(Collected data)
════════

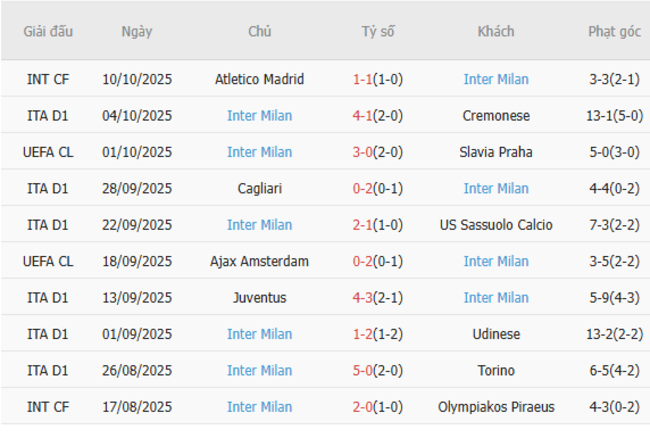650x438 pixels.
Task: Select the Slavia Praha team name
Action: 496,152
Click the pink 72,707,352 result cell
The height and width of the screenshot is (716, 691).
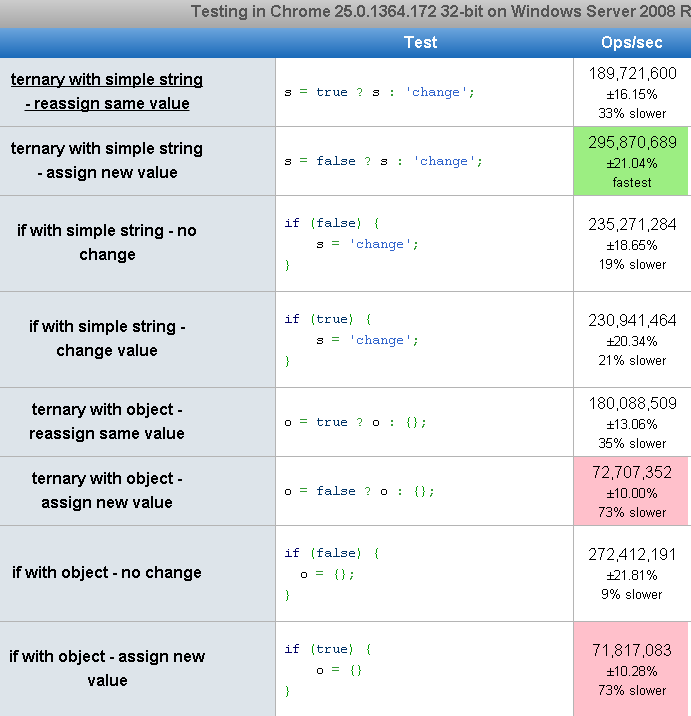pyautogui.click(x=632, y=491)
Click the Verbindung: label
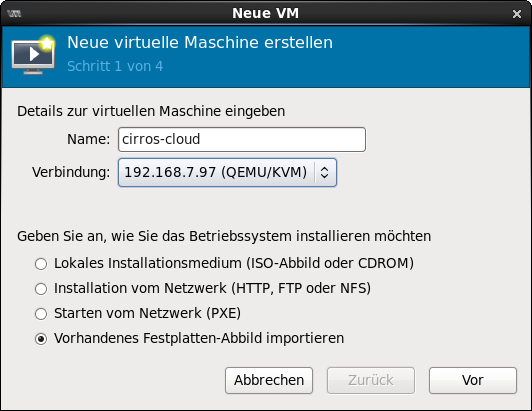This screenshot has width=532, height=411. point(71,172)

════════

*Task statement*: After locating the line containing "Click the pink 72,707,352 result cell" in the entries above, repeat only it and each later line through the end, exactly, without any pictures.

*Answer to this exercise*:
Click the pink 72,707,352 result cell
The height and width of the screenshot is (716, 691).
pyautogui.click(x=632, y=491)
Click the Verbindung: label
This screenshot has width=532, height=411. point(71,172)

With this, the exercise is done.